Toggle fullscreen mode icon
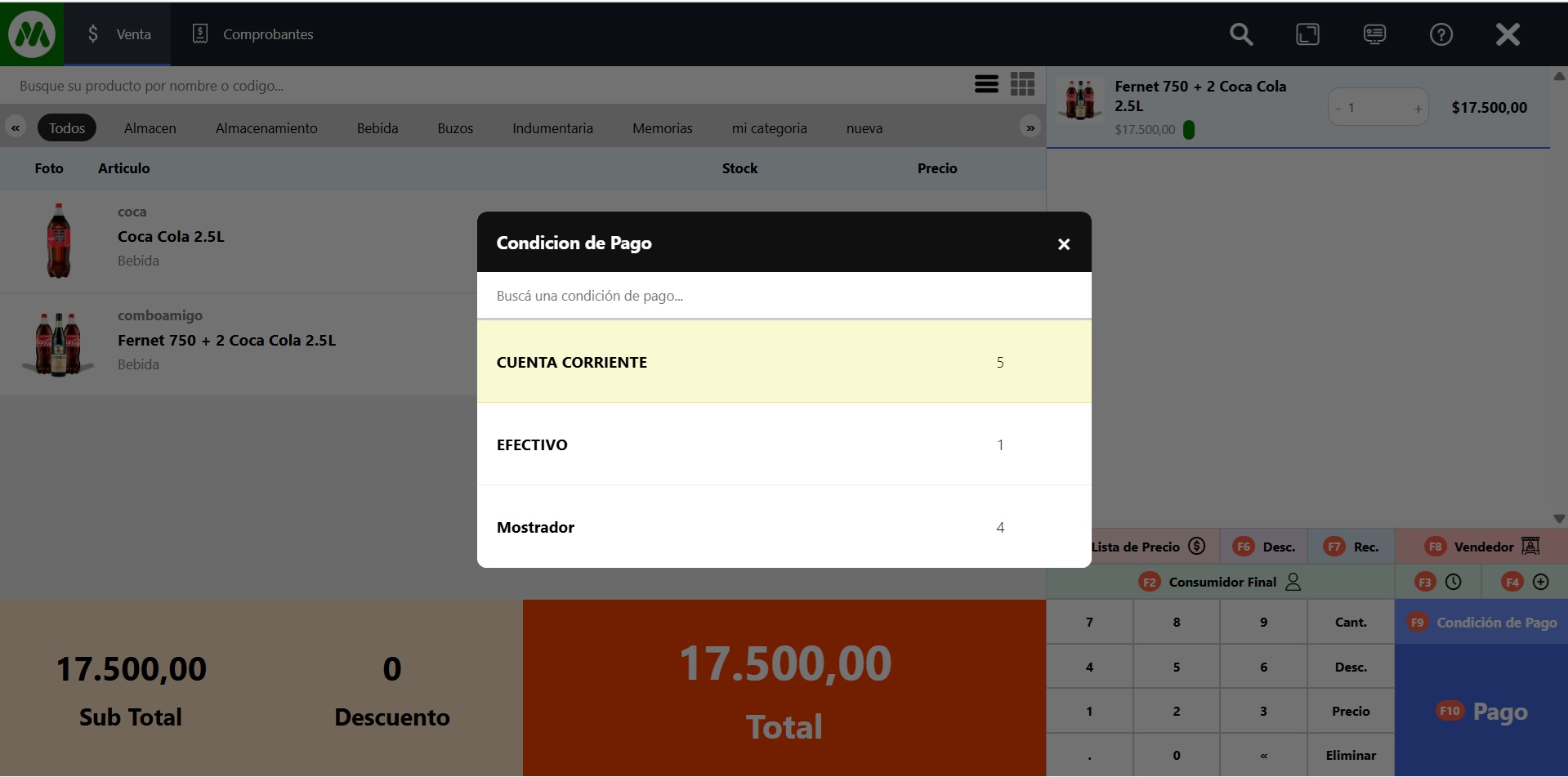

++++++++++++++++++++

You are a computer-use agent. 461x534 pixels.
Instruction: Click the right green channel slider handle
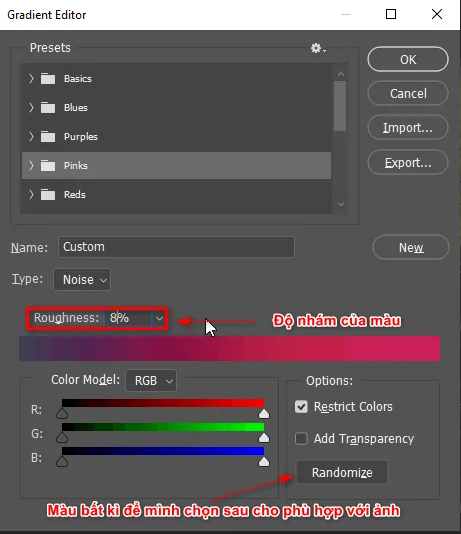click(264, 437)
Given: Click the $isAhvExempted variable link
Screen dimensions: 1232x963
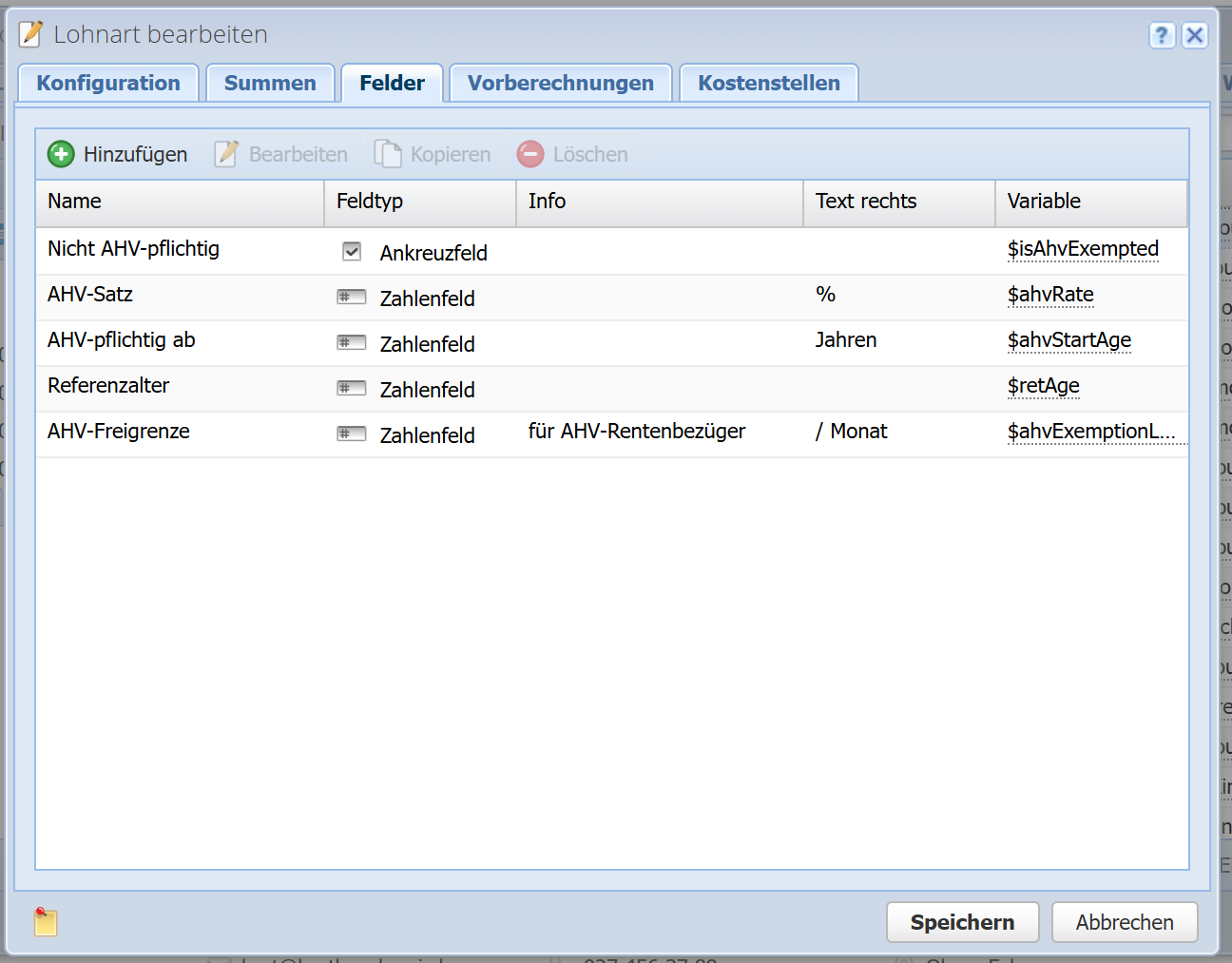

++++++++++++++++++++

▶ _To do_
From the data above, return only the lines starting at the line that holds "Instruction: Click the" and ending at the line that holds "Screen dimensions: 1232x963", word for word and without pictures.

▶ _Output_
Instruction: Click the right green channel slider handle
click(264, 437)
Given: Click the $isAhvExempted variable link
Screen dimensions: 1232x963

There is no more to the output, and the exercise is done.